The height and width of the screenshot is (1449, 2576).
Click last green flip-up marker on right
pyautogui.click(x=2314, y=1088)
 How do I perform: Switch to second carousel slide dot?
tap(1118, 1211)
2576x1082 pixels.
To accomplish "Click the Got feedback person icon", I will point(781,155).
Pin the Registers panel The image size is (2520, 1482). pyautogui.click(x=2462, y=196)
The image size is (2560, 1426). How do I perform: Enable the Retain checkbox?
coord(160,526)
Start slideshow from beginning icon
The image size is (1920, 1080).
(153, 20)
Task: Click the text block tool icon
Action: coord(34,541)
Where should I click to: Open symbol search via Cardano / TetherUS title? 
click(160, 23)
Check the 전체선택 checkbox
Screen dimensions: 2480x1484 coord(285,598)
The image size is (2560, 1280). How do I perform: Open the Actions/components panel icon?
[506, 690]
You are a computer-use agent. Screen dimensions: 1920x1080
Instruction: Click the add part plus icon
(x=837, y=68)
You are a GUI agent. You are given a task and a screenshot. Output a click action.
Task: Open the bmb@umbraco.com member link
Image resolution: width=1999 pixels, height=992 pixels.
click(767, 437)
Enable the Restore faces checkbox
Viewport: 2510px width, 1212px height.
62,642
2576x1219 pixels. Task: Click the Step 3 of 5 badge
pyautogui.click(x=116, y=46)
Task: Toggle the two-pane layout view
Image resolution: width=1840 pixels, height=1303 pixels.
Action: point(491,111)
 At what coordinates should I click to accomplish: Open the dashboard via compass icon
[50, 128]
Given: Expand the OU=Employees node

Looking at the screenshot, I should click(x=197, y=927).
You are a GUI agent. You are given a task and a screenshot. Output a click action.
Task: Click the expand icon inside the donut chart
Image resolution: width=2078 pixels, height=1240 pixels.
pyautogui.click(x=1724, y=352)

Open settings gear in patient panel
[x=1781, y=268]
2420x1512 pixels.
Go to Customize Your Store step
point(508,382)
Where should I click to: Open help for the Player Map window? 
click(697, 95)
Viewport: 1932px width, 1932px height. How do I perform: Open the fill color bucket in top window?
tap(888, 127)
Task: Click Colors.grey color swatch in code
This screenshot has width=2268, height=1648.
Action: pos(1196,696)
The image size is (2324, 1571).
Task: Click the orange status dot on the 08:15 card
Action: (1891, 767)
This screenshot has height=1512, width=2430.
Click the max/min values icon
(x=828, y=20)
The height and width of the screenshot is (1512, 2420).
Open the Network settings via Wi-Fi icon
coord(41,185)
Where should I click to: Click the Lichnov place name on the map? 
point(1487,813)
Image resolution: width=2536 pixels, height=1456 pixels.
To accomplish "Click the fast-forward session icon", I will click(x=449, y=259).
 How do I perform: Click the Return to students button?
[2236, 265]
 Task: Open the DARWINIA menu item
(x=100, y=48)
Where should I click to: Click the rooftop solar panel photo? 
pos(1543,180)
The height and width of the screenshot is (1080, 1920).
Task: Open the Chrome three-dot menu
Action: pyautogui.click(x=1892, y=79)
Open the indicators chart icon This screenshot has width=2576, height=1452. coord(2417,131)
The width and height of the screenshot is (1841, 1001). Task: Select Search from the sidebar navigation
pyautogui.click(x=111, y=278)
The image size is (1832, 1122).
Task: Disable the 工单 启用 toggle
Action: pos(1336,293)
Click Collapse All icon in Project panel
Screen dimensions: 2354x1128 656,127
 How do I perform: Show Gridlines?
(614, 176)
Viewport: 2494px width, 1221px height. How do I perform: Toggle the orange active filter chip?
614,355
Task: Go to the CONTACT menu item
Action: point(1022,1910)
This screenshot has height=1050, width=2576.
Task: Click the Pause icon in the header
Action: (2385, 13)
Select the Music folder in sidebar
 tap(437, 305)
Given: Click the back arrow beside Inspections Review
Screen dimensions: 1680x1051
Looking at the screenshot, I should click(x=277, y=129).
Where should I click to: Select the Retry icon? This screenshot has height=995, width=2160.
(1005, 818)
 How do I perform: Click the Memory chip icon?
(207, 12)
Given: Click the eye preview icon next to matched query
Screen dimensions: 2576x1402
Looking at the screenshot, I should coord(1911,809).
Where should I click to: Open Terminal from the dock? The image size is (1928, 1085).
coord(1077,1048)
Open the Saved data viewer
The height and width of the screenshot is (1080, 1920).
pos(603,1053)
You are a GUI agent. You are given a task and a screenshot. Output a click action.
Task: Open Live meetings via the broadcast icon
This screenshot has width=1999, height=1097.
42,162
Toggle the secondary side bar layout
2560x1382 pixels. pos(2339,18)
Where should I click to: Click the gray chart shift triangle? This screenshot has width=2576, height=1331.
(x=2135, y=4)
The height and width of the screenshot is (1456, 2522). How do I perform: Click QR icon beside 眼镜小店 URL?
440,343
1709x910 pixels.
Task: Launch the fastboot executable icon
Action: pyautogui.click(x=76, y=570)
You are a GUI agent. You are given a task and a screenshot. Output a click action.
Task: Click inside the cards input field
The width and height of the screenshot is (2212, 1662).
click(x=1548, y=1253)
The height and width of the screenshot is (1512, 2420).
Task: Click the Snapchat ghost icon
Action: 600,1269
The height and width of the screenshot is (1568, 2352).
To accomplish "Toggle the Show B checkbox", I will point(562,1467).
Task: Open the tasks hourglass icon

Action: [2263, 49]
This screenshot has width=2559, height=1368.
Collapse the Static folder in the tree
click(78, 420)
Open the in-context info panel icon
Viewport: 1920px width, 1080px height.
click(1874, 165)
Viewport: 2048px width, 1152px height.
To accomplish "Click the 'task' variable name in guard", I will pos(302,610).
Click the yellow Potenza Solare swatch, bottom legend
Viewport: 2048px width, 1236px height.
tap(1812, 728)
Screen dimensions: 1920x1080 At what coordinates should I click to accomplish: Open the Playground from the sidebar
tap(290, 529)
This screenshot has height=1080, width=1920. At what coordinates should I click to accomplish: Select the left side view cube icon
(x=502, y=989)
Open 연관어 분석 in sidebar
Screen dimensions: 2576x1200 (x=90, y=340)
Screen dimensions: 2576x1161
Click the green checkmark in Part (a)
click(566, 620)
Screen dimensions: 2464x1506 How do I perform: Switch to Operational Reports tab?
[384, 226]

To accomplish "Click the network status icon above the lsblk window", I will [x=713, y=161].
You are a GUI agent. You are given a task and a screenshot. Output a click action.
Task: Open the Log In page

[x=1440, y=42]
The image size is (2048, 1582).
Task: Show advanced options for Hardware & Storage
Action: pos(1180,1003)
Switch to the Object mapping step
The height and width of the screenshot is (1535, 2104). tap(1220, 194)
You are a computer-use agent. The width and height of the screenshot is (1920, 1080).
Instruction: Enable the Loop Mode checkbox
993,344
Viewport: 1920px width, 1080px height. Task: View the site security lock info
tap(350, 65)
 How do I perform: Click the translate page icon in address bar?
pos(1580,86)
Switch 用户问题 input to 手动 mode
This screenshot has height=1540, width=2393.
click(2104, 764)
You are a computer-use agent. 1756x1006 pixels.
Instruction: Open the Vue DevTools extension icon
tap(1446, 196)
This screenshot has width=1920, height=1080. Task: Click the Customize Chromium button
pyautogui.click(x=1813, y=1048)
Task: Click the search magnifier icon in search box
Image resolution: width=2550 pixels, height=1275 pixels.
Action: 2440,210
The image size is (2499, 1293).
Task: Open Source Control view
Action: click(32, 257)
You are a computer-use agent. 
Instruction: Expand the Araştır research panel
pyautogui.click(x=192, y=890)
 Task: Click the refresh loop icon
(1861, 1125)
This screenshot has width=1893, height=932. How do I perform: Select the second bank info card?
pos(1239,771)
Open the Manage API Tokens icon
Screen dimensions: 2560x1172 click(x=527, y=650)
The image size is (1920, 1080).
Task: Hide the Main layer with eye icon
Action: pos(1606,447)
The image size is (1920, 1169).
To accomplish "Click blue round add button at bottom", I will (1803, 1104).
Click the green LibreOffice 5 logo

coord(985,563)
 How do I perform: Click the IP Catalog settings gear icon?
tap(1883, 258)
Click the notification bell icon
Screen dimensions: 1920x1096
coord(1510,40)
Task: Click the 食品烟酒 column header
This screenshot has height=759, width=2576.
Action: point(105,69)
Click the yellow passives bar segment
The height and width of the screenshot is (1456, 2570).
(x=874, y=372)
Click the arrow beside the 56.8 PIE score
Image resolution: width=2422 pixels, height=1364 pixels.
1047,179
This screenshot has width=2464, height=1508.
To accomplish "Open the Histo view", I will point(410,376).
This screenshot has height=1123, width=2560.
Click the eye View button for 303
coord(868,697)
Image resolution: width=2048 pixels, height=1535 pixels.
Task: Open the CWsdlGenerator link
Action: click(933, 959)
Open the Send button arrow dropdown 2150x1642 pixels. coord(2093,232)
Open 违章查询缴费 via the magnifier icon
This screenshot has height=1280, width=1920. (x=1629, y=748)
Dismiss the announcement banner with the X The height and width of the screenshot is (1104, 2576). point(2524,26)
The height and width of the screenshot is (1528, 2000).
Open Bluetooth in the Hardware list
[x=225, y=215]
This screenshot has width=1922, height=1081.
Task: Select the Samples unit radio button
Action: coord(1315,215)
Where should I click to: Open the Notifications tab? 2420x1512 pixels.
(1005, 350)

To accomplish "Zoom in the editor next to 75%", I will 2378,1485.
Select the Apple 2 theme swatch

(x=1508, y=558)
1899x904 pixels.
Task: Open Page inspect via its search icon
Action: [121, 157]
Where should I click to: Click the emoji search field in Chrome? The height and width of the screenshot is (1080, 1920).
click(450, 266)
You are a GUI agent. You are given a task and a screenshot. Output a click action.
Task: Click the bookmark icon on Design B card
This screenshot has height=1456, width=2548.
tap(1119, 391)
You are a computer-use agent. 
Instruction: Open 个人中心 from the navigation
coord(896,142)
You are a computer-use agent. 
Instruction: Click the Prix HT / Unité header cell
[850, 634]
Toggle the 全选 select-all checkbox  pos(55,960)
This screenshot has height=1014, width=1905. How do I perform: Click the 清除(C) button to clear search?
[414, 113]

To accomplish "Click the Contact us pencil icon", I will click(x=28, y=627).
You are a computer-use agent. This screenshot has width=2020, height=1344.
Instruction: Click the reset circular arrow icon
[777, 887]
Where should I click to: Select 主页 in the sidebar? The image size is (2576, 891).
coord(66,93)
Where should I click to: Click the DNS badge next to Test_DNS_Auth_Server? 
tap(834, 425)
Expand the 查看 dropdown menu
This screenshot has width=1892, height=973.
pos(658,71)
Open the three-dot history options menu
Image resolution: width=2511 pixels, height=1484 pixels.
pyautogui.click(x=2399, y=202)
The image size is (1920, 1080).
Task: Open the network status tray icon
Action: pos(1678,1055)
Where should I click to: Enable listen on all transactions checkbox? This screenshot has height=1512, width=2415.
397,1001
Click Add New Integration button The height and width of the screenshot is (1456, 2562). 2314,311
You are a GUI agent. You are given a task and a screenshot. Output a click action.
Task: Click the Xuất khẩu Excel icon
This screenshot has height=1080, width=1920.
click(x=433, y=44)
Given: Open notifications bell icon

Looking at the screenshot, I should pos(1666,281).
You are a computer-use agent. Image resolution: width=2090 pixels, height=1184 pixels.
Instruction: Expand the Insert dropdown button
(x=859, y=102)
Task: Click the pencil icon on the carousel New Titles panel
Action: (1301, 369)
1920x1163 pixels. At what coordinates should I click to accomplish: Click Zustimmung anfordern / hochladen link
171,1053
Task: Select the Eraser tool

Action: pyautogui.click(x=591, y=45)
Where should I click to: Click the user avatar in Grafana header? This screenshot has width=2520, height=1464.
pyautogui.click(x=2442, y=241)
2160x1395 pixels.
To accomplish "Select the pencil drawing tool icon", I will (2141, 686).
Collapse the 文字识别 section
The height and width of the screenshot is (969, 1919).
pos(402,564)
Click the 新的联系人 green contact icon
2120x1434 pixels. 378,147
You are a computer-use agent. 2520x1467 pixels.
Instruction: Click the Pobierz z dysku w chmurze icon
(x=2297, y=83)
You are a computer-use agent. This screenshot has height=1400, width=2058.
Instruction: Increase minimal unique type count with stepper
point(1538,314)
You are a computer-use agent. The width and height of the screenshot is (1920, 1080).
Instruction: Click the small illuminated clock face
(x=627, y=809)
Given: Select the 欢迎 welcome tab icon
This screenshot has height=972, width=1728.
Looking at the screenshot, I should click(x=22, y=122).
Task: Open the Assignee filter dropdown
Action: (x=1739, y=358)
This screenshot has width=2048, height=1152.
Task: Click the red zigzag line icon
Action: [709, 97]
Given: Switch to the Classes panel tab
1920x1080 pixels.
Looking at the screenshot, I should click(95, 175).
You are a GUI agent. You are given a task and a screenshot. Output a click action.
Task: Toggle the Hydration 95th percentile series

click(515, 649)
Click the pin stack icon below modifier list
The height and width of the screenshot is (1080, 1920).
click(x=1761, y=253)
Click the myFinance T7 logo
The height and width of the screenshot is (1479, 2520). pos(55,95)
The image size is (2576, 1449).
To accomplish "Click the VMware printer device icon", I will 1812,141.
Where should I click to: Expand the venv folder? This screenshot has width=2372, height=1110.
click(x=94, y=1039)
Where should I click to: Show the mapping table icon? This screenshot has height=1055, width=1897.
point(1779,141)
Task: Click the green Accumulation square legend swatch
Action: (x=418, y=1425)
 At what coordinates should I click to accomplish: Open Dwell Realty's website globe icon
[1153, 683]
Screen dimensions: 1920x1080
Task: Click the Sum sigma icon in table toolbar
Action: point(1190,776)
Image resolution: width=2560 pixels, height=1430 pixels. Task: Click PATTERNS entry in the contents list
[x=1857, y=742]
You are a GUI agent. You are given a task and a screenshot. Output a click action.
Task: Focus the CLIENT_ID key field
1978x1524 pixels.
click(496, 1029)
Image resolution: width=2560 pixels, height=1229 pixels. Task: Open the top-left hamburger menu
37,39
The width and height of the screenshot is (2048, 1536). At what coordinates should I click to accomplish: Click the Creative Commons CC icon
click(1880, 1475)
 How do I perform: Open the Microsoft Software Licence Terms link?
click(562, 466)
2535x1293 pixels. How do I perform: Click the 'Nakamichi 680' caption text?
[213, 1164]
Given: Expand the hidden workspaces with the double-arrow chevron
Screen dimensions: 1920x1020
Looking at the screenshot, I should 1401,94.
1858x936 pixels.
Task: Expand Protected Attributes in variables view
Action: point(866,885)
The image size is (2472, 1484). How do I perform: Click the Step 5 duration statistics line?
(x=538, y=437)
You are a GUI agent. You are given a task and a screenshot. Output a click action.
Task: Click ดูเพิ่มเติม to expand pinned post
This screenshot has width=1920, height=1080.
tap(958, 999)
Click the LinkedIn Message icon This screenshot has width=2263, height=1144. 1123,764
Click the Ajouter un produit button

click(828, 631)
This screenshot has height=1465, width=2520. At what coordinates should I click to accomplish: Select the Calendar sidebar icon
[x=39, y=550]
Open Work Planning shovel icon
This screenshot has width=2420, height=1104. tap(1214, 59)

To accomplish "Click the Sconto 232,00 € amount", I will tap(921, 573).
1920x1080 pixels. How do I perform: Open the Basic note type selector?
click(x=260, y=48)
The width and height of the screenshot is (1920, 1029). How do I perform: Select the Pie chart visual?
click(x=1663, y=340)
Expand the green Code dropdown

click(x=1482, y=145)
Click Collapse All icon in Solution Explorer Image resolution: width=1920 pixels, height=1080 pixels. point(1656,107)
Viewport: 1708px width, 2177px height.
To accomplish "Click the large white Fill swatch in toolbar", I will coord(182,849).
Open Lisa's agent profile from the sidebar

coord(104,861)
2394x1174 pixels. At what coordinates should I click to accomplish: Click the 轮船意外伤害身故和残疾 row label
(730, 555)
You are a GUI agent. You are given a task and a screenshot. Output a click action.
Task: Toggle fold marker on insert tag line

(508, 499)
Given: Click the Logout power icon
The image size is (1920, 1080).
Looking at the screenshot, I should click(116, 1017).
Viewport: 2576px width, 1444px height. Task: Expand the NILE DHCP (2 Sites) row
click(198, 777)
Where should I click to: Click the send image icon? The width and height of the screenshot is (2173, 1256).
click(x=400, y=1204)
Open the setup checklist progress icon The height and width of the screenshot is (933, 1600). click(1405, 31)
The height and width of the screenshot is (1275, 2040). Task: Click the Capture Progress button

▸ Exercise aim:
After locating the line holding "Task: Click the Xuất khẩu Excel icon" above, output exactly that line and every line after it through the line holding "Given: Switch to the Classes panel tab". Include nothing else.

▸ The answer:
Task: Click the Xuất khẩu Excel icon
This screenshot has height=1080, width=1920.
click(x=433, y=44)
Given: Open notifications bell icon

Looking at the screenshot, I should pos(1666,281).
You are a computer-use agent. Image resolution: width=2090 pixels, height=1184 pixels.
Instruction: Expand the Insert dropdown button
(x=859, y=102)
Task: Click the pencil icon on the carousel New Titles panel
Action: (1301, 369)
1920x1163 pixels. At what coordinates should I click to accomplish: Click Zustimmung anfordern / hochladen link
171,1053
Task: Select the Eraser tool

Action: pyautogui.click(x=591, y=45)
Where should I click to: Click the user avatar in Grafana header? This screenshot has width=2520, height=1464.
pyautogui.click(x=2442, y=241)
2160x1395 pixels.
To accomplish "Select the pencil drawing tool icon", I will (2141, 686).
Collapse the 文字识别 section
The height and width of the screenshot is (969, 1919).
pos(402,564)
Click the 新的联系人 green contact icon
2120x1434 pixels. 378,147
You are a computer-use agent. 2520x1467 pixels.
Instruction: Click the Pobierz z dysku w chmurze icon
(x=2297, y=83)
You are a computer-use agent. This screenshot has height=1400, width=2058.
Instruction: Increase minimal unique type count with stepper
point(1538,314)
You are a computer-use agent. The width and height of the screenshot is (1920, 1080).
Instruction: Click the small illuminated clock face
(x=627, y=809)
Given: Select the 欢迎 welcome tab icon
This screenshot has height=972, width=1728.
Looking at the screenshot, I should click(x=22, y=122).
Task: Open the Assignee filter dropdown
Action: (x=1739, y=358)
This screenshot has width=2048, height=1152.
Task: Click the red zigzag line icon
Action: [709, 97]
Given: Switch to the Classes panel tab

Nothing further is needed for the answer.